Data shown section start

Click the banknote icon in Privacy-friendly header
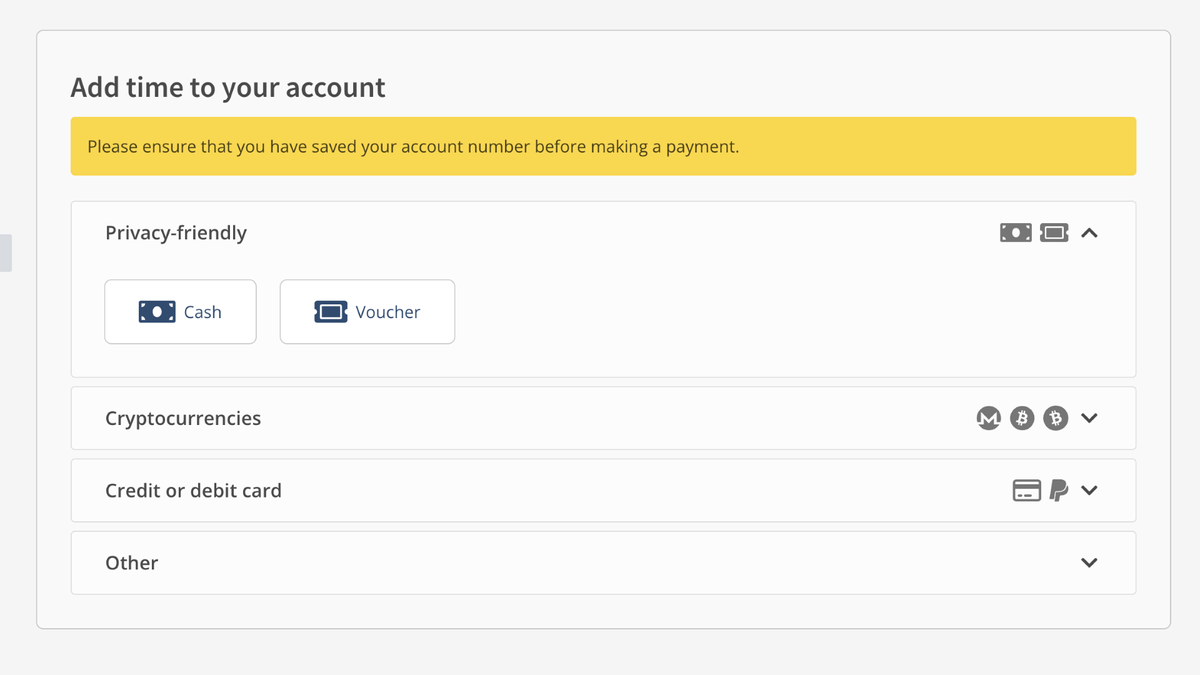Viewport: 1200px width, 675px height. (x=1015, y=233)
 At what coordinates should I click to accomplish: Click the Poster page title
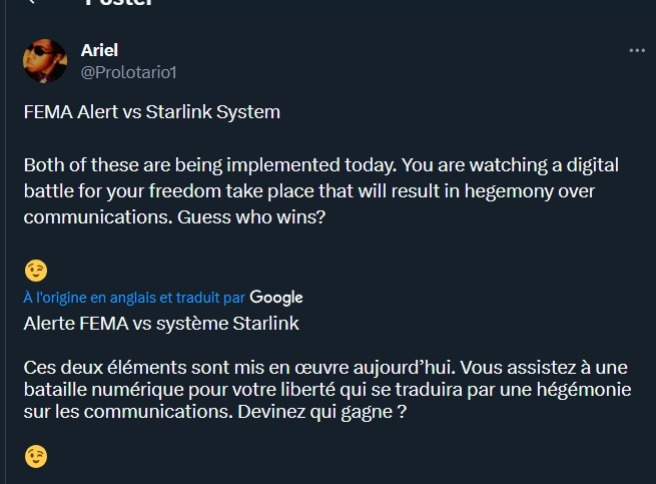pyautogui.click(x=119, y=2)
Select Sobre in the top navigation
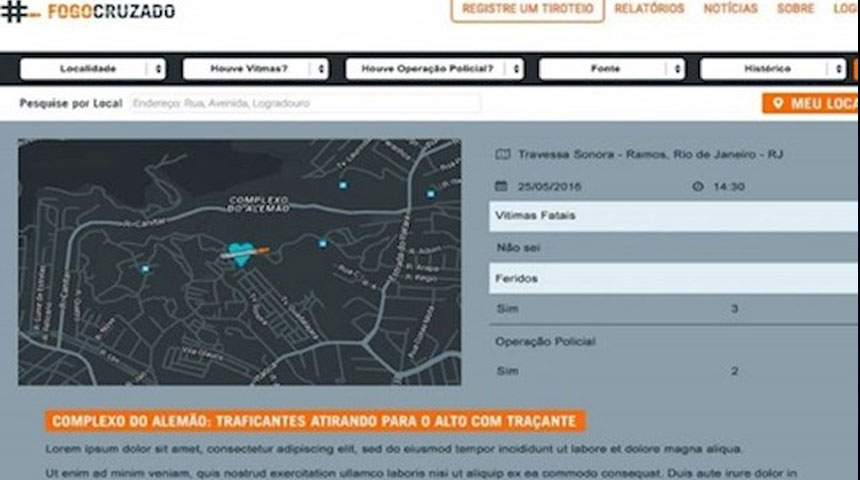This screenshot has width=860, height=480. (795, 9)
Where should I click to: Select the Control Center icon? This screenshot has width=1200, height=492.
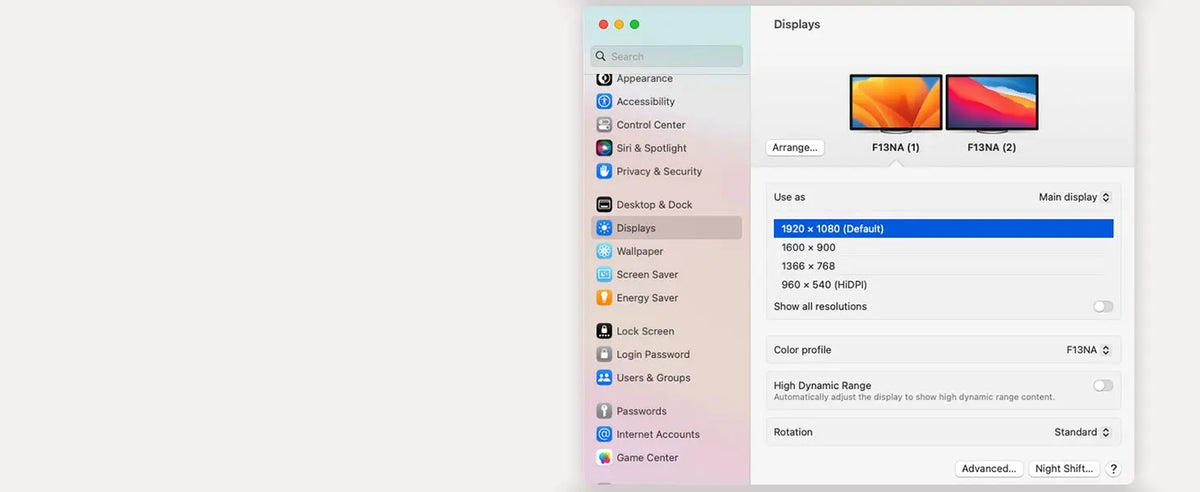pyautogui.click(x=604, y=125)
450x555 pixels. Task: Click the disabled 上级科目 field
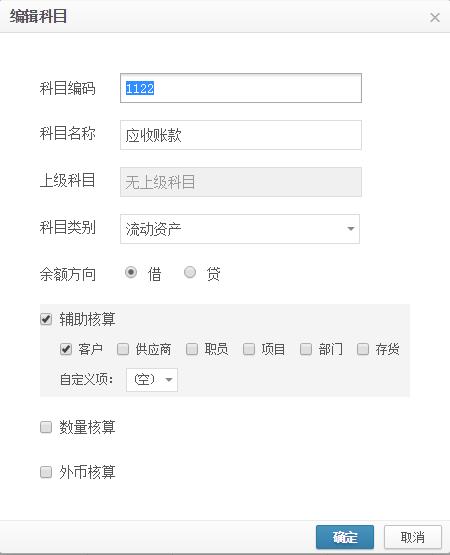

Data shown section end

## Task to complete:
Without the pictures, copy out each entry exactly as it stands.

## Your response:
Click the banknote icon in Privacy-friendly header
Viewport: 1200px width, 675px height. (x=1015, y=233)
 At what coordinates should I click to accomplish: Click the Poster page title
pyautogui.click(x=119, y=2)
Select Sobre in the top navigation
This screenshot has width=860, height=480. (795, 9)
Where should I click to: Select the Control Center icon? This screenshot has width=1200, height=492.
pyautogui.click(x=604, y=125)
450x555 pixels. Task: Click the disabled 上级科目 field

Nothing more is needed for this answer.